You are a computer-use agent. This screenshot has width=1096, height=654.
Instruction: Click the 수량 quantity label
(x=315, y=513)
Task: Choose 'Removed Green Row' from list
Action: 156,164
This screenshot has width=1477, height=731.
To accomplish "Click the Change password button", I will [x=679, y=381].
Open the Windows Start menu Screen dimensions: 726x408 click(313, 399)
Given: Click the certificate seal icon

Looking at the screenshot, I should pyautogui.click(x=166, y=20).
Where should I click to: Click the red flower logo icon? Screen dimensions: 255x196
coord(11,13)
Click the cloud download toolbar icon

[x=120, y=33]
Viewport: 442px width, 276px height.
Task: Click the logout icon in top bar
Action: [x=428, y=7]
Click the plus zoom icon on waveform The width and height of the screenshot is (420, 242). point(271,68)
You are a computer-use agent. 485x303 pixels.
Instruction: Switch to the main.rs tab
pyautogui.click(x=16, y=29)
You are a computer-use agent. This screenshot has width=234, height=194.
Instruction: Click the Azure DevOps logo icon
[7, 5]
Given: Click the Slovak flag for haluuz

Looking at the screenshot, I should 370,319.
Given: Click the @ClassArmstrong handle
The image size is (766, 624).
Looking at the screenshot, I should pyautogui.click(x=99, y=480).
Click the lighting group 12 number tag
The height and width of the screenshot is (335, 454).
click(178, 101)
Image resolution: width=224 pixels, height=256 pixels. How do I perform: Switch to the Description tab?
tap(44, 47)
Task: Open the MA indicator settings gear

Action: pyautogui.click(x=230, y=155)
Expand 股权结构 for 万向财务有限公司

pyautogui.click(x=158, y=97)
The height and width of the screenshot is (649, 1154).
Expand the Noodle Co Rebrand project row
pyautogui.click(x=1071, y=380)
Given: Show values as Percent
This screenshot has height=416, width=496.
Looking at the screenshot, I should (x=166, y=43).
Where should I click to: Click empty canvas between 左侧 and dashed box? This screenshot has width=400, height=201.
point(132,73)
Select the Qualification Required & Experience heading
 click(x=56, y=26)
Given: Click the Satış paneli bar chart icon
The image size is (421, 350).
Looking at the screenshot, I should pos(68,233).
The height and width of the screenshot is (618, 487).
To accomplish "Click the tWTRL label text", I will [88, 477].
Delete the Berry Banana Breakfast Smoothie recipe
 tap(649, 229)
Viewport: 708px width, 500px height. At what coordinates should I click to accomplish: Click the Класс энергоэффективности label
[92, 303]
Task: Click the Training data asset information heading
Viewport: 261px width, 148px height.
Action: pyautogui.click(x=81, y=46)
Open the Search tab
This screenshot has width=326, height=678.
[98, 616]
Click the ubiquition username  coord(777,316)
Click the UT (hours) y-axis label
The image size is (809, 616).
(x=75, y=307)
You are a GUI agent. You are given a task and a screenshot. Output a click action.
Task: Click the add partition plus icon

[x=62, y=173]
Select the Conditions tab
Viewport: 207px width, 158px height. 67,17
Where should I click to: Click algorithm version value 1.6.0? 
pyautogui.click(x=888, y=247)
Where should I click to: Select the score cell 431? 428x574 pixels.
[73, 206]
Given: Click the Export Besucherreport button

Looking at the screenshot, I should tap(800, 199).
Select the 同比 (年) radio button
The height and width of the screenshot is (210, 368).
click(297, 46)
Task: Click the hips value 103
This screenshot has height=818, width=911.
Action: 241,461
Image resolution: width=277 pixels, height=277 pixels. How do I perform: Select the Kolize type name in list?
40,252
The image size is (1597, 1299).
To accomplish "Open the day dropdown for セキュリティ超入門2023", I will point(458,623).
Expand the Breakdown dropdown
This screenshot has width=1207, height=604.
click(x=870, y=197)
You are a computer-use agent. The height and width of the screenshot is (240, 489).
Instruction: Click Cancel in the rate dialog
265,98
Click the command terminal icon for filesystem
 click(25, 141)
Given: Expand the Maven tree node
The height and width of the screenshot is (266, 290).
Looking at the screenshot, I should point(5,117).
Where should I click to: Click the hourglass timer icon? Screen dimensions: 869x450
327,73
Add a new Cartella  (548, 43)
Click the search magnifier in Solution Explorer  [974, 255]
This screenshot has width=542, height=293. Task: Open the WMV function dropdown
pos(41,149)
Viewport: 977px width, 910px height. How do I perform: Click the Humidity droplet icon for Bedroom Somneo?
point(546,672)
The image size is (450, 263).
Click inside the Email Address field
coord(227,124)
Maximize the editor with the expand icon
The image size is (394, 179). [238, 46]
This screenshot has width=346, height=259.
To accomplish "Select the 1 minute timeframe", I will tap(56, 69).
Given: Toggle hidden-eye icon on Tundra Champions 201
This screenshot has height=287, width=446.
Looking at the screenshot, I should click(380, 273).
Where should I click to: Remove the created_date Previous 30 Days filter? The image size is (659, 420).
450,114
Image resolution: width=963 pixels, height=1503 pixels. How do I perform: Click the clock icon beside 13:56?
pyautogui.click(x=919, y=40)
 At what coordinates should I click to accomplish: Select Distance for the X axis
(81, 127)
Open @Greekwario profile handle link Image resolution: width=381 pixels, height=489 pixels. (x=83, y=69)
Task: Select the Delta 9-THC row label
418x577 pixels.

§ §

Task objective: All of the data above should be reproduced word for word.

Written response:
You are a computer-use agent. This screenshot has width=1096, height=654.
Instruction: Click the 수량 quantity label
(x=315, y=513)
Task: Choose 'Removed Green Row' from list
Action: 156,164
This screenshot has width=1477, height=731.
To accomplish "Click the Change password button", I will [x=679, y=381].
Open the Windows Start menu Screen dimensions: 726x408 click(313, 399)
Given: Click the certificate seal icon

Looking at the screenshot, I should pyautogui.click(x=166, y=20).
Where should I click to: Click the red flower logo icon? Screen dimensions: 255x196
coord(11,13)
Click the cloud download toolbar icon

[x=120, y=33]
Viewport: 442px width, 276px height.
Task: Click the logout icon in top bar
Action: [x=428, y=7]
Click the plus zoom icon on waveform The width and height of the screenshot is (420, 242). point(271,68)
You are a computer-use agent. 485x303 pixels.
Instruction: Switch to the main.rs tab
pyautogui.click(x=16, y=29)
You are a computer-use agent. This screenshot has width=234, height=194.
Instruction: Click the Azure DevOps logo icon
[7, 5]
Given: Click the Slovak flag for haluuz

Looking at the screenshot, I should 370,319.
Given: Click the @ClassArmstrong handle
The image size is (766, 624).
Looking at the screenshot, I should pyautogui.click(x=99, y=480).
Click the lighting group 12 number tag
The height and width of the screenshot is (335, 454).
click(178, 101)
Image resolution: width=224 pixels, height=256 pixels. How do I perform: Switch to the Description tab?
tap(44, 47)
Task: Open the MA indicator settings gear

Action: pyautogui.click(x=230, y=155)
Expand 股权结构 for 万向财务有限公司

pyautogui.click(x=158, y=97)
The height and width of the screenshot is (649, 1154).
Expand the Noodle Co Rebrand project row
pyautogui.click(x=1071, y=380)
Given: Show values as Percent
This screenshot has height=416, width=496.
Looking at the screenshot, I should (x=166, y=43).
Where should I click to: Click empty canvas between 左侧 and dashed box? This screenshot has width=400, height=201.
point(132,73)
Select the Qualification Required & Experience heading
 click(x=56, y=26)
Given: Click the Satış paneli bar chart icon
The image size is (421, 350).
Looking at the screenshot, I should pos(68,233).
The height and width of the screenshot is (618, 487).
To accomplish "Click the tWTRL label text", I will [88, 477].
Delete the Berry Banana Breakfast Smoothie recipe
 tap(649, 229)
Viewport: 708px width, 500px height. At what coordinates should I click to accomplish: Click the Класс энергоэффективности label
[92, 303]
Task: Click the Training data asset information heading
Viewport: 261px width, 148px height.
Action: pyautogui.click(x=81, y=46)
Open the Search tab
This screenshot has width=326, height=678.
[98, 616]
Click the ubiquition username  coord(777,316)
Click the UT (hours) y-axis label
The image size is (809, 616).
(x=75, y=307)
You are a GUI agent. You are given a task and a screenshot. Output a click action.
Task: Click the add partition plus icon

[x=62, y=173]
Select the Conditions tab
Viewport: 207px width, 158px height. 67,17
Where should I click to: Click algorithm version value 1.6.0? 
pyautogui.click(x=888, y=247)
Where should I click to: Select the score cell 431? 428x574 pixels.
[73, 206]
Given: Click the Export Besucherreport button

Looking at the screenshot, I should tap(800, 199).
Select the 同比 (年) radio button
The height and width of the screenshot is (210, 368).
click(297, 46)
Task: Click the hips value 103
This screenshot has height=818, width=911.
Action: 241,461
Image resolution: width=277 pixels, height=277 pixels. How do I perform: Select the Kolize type name in list?
40,252
The image size is (1597, 1299).
To accomplish "Open the day dropdown for セキュリティ超入門2023", I will point(458,623).
Expand the Breakdown dropdown
This screenshot has width=1207, height=604.
click(x=870, y=197)
You are a computer-use agent. The height and width of the screenshot is (240, 489).
Instruction: Click Cancel in the rate dialog
265,98
Click the command terminal icon for filesystem
 click(25, 141)
Given: Expand the Maven tree node
The height and width of the screenshot is (266, 290).
Looking at the screenshot, I should point(5,117).
Where should I click to: Click the hourglass timer icon? Screen dimensions: 869x450
327,73
Add a new Cartella  (548, 43)
Click the search magnifier in Solution Explorer  [974, 255]
This screenshot has width=542, height=293. Task: Open the WMV function dropdown
pos(41,149)
Viewport: 977px width, 910px height. How do I perform: Click the Humidity droplet icon for Bedroom Somneo?
point(546,672)
The image size is (450, 263).
Click inside the Email Address field
coord(227,124)
Maximize the editor with the expand icon
The image size is (394, 179). [238, 46]
This screenshot has width=346, height=259.
To accomplish "Select the 1 minute timeframe", I will tap(56, 69).
Given: Toggle hidden-eye icon on Tundra Champions 201
This screenshot has height=287, width=446.
Looking at the screenshot, I should click(380, 273).
Where should I click to: Remove the created_date Previous 30 Days filter? The image size is (659, 420).
450,114
Image resolution: width=963 pixels, height=1503 pixels. How do I perform: Click the clock icon beside 13:56?
pyautogui.click(x=919, y=40)
 At what coordinates should I click to accomplish: Select Distance for the X axis
(81, 127)
Open @Greekwario profile handle link Image resolution: width=381 pixels, height=489 pixels. (x=83, y=69)
Task: Select the Delta 9-THC row label
418x577 pixels.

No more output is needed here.